*WORK REQUEST 1:* Change "Identify" to "Find" in the stretch of entries from the start through the line containing "I want to click on display-name: ANI, so", leaving everything else as it is, and give back only those lines.

*SELECTED EXCERPT:*
=-=-=-=-=

Answer: Provisioners are used to execute scripts or actions on a local or remote machine as part of resource creation or destruction. For example, you could use the remote-exec provisioner to run a configuration script on an EC2 instance after it's created. HashiCorp generally recommends against using provisioners, as they add complexity and are not fully declarative. It's often better to use configuration management tools like Ansible or to bake configuration into a custom machine image.

Ⅲ. Advanced Concepts

21. What is the lifecycle block used for?

Answer: The lifecycle block is a meta-argument that customizes the lifecycle of a resource. It has three main arguments:

  • create_before_destroy: Creates the replacement resource before destroying the old one during an update. This minimizes downtime.

  • prevent_destroy: Prevents Terraform from accidentally deleting a critical resource. An apply will fail if it plans to destroy the resource.

  • ignore_changes: Tells Terraform to ignore changes to specific resource attributes, preventing updates if those attributes are modified outside of Terraform.

22. What are dynamic blocks?

Answer: A dynamic block is used to generate multiple nested blocks (like ingress rules in a security group or setting blocks in an Elastic Beanstalk environment) based on a collection of values. It's a way to write more concise and flexible code when dealing with repeatable nested configuration blocks.

23. How do you manage sensitive data in Terraform?

Answer: There are several ways:

  1. Input Variables: Mark variables as sensitive = true. Terraform will redact their values from CLI output.

  2. Environment Variables: Set sensitive values as environment variables (e.g., TF_VAR_api_key).

  3. Secrets Management Tools: The best practice is to integrate with a secrets management tool like HashiCorp Vault, AWS Secrets Manager, or Azure Key Vault. You can use a data source to fetch the secrets at runtime.

=-=-=-=-=

*EXERCISE MATERIALS:*
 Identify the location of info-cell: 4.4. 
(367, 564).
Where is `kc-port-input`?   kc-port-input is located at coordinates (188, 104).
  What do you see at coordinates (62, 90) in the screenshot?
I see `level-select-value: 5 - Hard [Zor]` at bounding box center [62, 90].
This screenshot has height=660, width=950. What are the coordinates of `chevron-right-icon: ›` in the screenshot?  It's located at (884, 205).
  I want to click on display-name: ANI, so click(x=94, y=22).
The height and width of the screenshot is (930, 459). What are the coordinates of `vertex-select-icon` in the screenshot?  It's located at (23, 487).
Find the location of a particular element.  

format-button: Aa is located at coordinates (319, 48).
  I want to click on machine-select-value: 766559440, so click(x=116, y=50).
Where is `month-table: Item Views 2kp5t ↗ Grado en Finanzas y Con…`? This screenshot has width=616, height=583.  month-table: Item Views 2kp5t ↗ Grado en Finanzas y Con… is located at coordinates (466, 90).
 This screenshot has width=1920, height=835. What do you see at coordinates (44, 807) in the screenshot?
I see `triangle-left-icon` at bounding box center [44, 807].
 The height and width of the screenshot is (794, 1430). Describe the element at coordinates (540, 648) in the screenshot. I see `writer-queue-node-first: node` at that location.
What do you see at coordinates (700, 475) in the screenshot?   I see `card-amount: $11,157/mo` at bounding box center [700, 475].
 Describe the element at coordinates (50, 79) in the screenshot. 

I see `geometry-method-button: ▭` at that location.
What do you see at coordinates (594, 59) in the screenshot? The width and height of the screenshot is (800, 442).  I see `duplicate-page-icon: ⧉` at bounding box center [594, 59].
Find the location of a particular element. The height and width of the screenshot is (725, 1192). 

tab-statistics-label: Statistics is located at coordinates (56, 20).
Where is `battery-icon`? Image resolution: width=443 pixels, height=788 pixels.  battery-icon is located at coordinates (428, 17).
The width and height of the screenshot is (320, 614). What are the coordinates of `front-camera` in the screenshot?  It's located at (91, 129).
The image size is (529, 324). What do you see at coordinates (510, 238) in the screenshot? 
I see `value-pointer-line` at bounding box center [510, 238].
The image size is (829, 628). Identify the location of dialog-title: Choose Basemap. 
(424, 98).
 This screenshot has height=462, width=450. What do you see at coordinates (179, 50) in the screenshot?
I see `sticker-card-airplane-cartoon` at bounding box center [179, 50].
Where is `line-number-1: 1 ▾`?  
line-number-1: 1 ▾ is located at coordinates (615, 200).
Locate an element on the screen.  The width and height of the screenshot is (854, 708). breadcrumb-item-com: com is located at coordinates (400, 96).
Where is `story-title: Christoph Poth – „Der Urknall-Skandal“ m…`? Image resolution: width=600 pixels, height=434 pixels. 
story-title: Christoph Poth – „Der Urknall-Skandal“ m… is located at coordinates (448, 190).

=-=-=-=-=

*WORK REQUEST 2:* Set down the stretch of the Terraform excerpt from "21. What is" through "This minimizes downtime." word for word.

*RESULT 1:*
 Find the location of info-cell: 4.4. 
(367, 564).
Where is `kc-port-input`?   kc-port-input is located at coordinates (188, 104).
  What do you see at coordinates (62, 90) in the screenshot?
I see `level-select-value: 5 - Hard [Zor]` at bounding box center [62, 90].
This screenshot has height=660, width=950. What are the coordinates of `chevron-right-icon: ›` in the screenshot?  It's located at (884, 205).
  I want to click on display-name: ANI, so click(x=94, y=22).

*RESULT 2:*
21. What is the lifecycle block used for?

Answer: The lifecycle block is a meta-argument that customizes the lifecycle of a resource. It has three main arguments:

  • create_before_destroy: Creates the replacement resource before destroying the old one during an update. This minimizes downtime.